— BEGIN —

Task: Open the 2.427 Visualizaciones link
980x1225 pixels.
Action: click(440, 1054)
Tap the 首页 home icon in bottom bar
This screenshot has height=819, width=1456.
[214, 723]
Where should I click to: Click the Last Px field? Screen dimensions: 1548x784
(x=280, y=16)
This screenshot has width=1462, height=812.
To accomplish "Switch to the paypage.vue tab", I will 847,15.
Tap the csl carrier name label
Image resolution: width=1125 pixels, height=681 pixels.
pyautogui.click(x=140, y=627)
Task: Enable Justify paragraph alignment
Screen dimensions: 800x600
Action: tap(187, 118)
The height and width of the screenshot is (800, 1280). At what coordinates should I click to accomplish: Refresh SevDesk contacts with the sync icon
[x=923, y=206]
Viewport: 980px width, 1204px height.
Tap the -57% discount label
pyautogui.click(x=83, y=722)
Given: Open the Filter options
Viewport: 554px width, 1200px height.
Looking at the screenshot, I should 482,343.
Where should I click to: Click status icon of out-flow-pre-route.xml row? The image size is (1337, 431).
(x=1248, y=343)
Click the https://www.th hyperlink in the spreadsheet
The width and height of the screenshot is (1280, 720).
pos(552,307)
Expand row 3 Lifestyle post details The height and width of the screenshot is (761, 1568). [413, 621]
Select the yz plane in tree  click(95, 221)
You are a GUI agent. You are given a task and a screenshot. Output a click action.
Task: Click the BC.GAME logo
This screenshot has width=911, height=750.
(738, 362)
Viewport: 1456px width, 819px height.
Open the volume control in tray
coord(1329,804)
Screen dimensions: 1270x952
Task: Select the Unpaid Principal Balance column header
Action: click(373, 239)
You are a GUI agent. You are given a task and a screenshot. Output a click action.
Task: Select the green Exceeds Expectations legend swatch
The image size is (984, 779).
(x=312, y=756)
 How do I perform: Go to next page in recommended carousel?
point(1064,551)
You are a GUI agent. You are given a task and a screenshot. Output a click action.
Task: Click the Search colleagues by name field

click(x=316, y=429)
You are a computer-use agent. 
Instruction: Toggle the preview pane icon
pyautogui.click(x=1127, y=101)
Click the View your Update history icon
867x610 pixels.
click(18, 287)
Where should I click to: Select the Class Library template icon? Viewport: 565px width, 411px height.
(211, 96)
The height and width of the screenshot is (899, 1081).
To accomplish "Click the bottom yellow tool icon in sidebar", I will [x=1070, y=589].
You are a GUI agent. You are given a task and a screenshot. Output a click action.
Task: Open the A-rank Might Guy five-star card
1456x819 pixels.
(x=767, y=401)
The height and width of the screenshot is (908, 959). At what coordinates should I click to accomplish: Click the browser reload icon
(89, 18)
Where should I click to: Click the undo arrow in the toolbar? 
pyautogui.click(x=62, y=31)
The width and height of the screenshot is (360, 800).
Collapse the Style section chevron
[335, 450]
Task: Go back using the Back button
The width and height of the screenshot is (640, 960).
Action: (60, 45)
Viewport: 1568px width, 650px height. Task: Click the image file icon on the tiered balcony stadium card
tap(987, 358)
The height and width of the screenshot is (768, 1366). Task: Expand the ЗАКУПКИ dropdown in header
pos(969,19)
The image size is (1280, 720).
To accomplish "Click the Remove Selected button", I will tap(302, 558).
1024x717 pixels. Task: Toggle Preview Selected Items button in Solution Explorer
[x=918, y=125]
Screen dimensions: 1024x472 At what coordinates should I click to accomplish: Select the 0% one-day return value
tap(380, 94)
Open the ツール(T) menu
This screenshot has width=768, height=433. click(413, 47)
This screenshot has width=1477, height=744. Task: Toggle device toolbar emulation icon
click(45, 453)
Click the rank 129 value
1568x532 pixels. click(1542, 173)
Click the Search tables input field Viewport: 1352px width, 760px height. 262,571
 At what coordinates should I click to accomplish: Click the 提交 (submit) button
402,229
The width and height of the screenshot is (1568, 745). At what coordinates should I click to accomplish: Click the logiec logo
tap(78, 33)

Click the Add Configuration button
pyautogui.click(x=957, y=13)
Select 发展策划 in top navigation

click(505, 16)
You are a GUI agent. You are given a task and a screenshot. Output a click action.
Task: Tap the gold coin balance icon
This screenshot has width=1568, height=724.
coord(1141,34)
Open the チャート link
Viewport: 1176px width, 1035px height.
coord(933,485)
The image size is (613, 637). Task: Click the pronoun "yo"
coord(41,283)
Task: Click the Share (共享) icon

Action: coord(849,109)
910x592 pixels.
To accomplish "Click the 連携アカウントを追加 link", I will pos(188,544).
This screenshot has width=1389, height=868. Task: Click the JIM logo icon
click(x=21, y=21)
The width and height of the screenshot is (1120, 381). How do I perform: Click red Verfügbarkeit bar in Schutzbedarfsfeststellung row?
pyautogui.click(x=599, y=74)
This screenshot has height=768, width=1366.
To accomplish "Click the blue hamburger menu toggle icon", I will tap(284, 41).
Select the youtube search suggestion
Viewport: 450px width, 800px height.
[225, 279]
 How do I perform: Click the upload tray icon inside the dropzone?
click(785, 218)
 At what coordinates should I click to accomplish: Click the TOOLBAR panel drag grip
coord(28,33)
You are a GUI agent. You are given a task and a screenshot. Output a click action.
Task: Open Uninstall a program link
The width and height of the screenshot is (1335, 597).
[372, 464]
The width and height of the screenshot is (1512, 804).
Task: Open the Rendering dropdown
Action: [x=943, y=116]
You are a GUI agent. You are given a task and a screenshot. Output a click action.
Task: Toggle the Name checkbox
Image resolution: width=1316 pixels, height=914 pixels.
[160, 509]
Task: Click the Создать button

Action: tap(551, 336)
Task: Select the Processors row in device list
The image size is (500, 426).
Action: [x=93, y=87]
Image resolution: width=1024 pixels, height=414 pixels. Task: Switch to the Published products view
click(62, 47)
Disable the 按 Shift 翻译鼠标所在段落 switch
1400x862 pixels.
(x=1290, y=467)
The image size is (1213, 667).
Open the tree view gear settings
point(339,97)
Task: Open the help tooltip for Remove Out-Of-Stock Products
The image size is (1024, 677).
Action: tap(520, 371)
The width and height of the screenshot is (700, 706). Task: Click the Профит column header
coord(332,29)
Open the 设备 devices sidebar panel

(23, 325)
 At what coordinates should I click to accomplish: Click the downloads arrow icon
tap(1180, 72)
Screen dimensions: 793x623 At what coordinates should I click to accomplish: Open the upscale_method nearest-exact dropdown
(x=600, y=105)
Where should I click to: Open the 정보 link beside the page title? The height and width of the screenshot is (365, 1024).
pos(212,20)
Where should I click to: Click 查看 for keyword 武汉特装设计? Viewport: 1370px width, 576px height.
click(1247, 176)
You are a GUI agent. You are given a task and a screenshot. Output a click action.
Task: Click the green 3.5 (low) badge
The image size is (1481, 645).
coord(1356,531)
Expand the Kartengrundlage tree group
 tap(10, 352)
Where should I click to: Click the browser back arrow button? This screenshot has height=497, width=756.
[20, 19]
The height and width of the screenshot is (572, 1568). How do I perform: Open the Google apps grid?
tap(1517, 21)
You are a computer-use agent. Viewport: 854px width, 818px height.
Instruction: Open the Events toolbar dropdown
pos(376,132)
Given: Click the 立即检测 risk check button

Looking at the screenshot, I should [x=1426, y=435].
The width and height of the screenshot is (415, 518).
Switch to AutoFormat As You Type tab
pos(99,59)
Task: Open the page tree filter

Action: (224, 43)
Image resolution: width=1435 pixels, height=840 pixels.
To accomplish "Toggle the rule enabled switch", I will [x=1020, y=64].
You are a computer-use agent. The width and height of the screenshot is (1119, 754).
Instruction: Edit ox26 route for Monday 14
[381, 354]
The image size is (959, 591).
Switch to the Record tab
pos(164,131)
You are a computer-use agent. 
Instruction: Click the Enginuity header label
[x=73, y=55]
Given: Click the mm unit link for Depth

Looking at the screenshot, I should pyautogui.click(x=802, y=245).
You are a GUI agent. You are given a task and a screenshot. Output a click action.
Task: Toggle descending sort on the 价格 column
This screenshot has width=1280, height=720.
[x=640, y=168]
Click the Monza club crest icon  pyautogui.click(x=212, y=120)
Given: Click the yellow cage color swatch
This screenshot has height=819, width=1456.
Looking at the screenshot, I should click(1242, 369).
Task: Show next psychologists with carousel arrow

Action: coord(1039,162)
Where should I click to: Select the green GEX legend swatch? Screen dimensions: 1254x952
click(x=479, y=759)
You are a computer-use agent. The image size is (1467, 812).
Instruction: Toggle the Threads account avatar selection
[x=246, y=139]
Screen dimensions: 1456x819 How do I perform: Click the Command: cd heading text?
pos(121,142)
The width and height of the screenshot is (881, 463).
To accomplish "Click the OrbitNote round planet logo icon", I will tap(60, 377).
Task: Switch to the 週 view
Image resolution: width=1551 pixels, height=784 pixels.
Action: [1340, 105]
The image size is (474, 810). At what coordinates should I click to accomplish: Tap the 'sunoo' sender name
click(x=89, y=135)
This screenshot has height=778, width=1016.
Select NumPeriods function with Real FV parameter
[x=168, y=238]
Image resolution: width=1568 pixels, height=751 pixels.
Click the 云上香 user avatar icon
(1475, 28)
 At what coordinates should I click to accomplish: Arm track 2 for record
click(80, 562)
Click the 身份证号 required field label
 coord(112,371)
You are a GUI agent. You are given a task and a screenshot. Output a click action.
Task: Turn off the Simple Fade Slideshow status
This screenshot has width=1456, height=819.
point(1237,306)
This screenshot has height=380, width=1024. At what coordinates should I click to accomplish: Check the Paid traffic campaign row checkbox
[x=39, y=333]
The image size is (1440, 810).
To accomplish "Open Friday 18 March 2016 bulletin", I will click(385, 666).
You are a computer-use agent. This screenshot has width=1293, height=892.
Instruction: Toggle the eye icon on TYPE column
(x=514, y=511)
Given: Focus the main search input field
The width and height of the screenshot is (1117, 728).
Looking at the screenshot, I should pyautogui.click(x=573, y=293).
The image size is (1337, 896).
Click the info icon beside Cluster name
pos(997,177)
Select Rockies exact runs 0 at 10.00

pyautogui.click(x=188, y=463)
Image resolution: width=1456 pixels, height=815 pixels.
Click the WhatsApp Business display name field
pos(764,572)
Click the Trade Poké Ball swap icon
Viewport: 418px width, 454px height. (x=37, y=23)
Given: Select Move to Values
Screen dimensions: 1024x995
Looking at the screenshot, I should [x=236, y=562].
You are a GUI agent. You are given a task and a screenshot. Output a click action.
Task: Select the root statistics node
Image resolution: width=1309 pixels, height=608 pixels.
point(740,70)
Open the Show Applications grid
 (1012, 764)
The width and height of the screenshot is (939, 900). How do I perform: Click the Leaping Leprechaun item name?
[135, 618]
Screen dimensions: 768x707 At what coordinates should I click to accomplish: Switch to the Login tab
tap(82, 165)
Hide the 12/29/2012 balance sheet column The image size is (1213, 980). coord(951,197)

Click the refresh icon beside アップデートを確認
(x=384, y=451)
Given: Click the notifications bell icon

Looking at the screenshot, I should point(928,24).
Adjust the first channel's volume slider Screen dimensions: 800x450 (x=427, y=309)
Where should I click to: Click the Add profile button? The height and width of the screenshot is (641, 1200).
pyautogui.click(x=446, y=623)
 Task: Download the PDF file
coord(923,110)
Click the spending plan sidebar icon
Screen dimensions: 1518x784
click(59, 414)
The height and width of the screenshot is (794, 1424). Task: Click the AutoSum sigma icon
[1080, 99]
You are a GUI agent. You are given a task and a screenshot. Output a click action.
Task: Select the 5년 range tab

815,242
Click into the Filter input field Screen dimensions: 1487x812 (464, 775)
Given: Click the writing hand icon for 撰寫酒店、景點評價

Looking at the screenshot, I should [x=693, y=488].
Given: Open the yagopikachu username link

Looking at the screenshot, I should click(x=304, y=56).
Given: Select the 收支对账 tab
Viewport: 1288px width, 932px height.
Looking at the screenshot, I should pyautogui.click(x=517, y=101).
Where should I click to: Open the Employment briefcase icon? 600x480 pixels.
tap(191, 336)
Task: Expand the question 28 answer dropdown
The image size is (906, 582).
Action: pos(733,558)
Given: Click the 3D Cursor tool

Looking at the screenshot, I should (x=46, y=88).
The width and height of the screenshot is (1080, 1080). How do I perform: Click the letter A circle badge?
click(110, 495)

— END —

▸ **What is expected**
List every line of the entries above that contains the string "exact", matching case.

▸ **Exercise output**
Screen dimensions: 793x623 At what coordinates should I click to accomplish: Open the upscale_method nearest-exact dropdown
Select Rockies exact runs 0 at 10.00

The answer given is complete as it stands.